Les Armées, pour leur part, disposent d’un besoin de compréhension à trois niveaux : stratégique, opératif et tactique. Nous nous intéressons ici uniquement au niveau stratégique. Pour le niveau opératif (théâtre et environnement régional) ou pour le niveau tactique (opération précise), il s’agit d’un enjeu connexe mais distinct : la mise en œuvre de bons canaux de renseignements, ouverts et fermés, pour donner l’image la plus précise de la situation, en soutien aux opérations.

Au niveau stratégique, il s’agit de fournir aux autorités politiques et militaires une compréhension de l’évolution des dynamiques géopolitiques susceptibles d’avoir un impact sur la sécurité de la France et sur l’engagement militaire. Pour cela, des analystes pays/régions/crises se trouvent, en premier lieu, à la direction générale des Relations internationales et de la stratégie (DGRIS), à l’état-major des armées (EMA) et à la direction du Renseignement militaire (DRM). Ceux-ci s’appuient sur un mélange d’informations ouvertes et de renseignements fermés, collectés par des capteurs techniques (satellites, signaux électromagnétiques, etc.), les missions de défense (MDD) en ambassade, les militaires projetés en opération (bases permanentes ou opération extérieure) et les officiers de liaison présents dans des structures alliées ou internationales. Ces informations sont mêlées aux analyses du ministère des Affaires étrangères et d’autres administrations françaises pour produire des notes d’analyse.

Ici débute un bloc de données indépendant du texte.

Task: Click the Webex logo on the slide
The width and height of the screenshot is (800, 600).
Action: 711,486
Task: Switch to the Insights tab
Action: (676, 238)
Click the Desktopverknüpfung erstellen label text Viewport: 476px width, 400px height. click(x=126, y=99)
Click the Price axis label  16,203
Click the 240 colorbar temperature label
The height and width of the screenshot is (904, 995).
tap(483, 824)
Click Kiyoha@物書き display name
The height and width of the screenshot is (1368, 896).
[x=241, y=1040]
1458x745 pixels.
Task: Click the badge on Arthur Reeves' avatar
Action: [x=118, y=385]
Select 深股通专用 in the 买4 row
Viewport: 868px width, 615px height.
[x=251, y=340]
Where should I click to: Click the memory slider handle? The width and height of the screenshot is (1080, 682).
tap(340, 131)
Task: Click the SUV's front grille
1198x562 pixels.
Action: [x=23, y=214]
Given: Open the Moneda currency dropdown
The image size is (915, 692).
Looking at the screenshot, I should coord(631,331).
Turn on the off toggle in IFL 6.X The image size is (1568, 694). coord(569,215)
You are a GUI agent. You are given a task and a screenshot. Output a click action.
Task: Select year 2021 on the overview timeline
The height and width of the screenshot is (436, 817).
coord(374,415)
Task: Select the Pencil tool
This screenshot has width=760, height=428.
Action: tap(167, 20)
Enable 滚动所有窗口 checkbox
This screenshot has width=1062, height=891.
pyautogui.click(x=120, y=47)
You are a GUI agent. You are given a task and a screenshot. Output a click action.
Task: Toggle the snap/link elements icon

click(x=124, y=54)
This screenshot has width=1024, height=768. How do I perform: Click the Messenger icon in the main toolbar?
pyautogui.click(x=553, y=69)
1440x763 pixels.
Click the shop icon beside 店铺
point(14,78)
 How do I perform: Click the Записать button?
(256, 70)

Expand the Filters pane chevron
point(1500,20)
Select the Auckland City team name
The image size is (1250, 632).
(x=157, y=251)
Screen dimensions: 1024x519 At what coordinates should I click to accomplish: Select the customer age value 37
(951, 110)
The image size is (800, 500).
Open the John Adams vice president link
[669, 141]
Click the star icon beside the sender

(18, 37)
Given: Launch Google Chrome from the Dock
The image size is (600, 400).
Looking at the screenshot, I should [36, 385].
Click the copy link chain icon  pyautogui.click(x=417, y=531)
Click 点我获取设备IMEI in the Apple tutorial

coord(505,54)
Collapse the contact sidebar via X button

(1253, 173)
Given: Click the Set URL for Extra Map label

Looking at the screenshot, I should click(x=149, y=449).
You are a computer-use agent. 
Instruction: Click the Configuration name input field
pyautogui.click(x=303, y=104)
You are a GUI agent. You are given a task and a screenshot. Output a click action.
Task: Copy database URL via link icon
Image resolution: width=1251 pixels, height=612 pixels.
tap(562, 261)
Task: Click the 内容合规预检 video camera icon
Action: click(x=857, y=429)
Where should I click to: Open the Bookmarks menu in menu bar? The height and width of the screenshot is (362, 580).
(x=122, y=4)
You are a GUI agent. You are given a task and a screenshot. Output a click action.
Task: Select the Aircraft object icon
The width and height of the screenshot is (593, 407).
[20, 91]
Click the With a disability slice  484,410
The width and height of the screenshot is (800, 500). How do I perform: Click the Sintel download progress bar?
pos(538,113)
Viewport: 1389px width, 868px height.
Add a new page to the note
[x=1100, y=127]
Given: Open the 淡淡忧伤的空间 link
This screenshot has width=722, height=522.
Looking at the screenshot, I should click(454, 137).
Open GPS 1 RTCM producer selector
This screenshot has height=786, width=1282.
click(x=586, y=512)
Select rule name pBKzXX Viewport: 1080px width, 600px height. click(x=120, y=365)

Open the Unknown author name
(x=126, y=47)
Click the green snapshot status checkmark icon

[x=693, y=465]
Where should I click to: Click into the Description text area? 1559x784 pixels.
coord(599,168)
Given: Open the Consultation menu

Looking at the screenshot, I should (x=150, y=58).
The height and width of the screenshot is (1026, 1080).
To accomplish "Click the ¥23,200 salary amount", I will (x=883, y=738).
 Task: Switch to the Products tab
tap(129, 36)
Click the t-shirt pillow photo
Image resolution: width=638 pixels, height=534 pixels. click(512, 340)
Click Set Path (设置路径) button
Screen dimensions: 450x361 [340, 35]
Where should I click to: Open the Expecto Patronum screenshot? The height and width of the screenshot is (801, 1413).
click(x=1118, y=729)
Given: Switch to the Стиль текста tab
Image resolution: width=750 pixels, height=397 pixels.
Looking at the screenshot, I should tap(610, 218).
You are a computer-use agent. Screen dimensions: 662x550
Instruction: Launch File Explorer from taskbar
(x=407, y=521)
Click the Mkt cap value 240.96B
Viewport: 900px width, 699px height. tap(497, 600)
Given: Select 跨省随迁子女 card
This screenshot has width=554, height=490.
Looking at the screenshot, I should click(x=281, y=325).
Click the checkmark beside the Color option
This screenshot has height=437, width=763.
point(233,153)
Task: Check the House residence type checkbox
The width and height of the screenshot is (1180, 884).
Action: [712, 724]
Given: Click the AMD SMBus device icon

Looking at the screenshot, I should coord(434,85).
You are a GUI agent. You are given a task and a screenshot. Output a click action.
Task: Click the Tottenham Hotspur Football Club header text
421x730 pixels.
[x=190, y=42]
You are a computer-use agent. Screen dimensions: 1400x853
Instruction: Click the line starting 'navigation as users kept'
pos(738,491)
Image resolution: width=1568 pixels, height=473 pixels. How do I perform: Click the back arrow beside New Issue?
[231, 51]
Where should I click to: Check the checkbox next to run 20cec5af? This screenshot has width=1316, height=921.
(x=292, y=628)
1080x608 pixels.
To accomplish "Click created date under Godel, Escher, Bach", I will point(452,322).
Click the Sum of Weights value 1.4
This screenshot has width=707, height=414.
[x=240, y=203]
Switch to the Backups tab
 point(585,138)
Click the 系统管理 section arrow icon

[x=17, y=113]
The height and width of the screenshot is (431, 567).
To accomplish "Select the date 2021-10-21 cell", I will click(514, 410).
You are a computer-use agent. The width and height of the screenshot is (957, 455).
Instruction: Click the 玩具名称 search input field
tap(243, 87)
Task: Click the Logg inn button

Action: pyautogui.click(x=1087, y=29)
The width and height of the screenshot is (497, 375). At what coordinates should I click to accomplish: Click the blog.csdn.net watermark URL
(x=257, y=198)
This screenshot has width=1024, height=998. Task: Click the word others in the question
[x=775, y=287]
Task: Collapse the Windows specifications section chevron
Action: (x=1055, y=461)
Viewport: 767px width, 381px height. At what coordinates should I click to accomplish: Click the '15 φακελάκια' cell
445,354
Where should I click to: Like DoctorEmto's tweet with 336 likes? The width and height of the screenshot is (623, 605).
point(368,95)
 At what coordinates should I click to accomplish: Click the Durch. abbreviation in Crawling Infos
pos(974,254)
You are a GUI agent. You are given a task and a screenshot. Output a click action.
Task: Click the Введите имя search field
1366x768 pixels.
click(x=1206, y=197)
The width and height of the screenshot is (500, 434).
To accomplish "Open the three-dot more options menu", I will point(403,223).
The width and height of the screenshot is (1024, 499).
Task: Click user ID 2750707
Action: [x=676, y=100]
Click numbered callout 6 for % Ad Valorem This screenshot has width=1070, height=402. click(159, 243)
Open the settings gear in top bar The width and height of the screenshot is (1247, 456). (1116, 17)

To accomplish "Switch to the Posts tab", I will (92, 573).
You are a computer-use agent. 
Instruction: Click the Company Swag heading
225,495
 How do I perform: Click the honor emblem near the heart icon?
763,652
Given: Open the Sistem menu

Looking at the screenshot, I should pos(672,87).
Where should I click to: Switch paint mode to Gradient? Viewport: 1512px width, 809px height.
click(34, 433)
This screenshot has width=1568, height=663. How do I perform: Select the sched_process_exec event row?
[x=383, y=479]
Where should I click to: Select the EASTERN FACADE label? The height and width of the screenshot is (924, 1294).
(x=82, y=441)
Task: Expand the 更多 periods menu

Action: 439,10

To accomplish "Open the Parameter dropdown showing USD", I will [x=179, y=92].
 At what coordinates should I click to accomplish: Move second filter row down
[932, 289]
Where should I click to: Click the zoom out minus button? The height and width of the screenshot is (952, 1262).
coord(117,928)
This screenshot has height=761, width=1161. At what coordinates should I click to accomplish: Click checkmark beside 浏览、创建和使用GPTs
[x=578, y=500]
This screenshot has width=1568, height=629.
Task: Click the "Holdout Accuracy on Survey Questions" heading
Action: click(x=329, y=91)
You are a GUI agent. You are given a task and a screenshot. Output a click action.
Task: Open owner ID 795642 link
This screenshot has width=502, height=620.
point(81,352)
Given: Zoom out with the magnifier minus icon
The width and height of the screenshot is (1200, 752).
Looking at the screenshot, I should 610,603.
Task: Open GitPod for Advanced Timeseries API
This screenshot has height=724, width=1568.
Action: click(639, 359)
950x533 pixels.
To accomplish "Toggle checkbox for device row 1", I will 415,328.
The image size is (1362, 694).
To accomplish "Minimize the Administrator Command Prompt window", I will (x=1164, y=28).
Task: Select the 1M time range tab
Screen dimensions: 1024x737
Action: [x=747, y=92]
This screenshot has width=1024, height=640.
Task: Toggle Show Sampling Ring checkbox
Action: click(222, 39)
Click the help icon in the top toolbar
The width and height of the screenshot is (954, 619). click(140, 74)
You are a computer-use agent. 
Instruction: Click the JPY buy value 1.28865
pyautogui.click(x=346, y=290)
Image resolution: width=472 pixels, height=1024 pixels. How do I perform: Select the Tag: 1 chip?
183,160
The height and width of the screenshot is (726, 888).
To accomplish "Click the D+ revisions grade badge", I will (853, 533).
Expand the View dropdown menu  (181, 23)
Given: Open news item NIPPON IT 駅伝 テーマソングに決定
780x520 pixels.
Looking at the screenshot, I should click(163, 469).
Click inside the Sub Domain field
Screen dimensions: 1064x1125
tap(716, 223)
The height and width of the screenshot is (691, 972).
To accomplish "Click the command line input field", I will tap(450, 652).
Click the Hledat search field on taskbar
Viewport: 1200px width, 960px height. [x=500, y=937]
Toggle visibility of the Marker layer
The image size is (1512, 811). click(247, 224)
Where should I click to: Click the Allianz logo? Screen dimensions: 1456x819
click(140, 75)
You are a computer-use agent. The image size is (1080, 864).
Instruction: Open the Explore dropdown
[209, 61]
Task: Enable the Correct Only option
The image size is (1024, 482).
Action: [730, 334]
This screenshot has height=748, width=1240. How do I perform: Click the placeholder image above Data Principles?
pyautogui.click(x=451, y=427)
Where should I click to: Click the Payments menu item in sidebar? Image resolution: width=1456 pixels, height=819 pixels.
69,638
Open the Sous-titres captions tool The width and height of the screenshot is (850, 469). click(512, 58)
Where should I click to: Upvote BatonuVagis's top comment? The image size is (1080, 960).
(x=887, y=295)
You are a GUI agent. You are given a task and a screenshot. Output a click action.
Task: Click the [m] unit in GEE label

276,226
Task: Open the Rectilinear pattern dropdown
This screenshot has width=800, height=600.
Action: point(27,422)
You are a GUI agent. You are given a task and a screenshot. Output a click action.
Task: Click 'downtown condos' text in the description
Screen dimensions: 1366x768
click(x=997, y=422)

Les services de renseignement, prioritairement la DGSE, la DRM ou la DGSI, disposent d’une panoplie de capteurs et de méthodes singulières pour recueillir des informations ouvertes et des renseignements fermés : officiers-traitant chargés de recruter des sources humaines, en France et à l’étranger ; officier clandestin évoluant sous couverture dans des structures cibles ; interception de signaux électro-magnétiques et pénétration informatique ; satellites d’observation et d’interception ; capteurs opérationnels ; partenaires nationaux et étrangers, etc. Le cœur de leur mission est le recueil de vastes quantités d’informations pour informer les autorités politiques et les autres administrations, et pour fournir une analyse consolidée. Ils disposent d’analystes par mission ou par géographie, chargés de fiabiliser, fusionner et analyser l’ensemble de ces informations. Pour autant, chaque service ne dispose pas de l’ensemble de ces capteurs et a donc une vision partielle de la "réalité collectée".

Enfin, des entités, comme le SGDSN, la DGRIS, l’Institut de Recherche Stratégique de l’École Militaire (IRSEM) ou le centre d’analyse, de prospective et de stratégie (CAPS) du ministère des Affaires étrangères produisent aussi des recherches ou des analyses interministériellesde moyen terme pour essayer de dégager des tendances et des dynamiques de fond. Le point fort de ces entités repose davantage sur l’expertise des individus, rôdés à des raisonnements analytiques, que sur les moyens de collecte d’informations ou leurs sources.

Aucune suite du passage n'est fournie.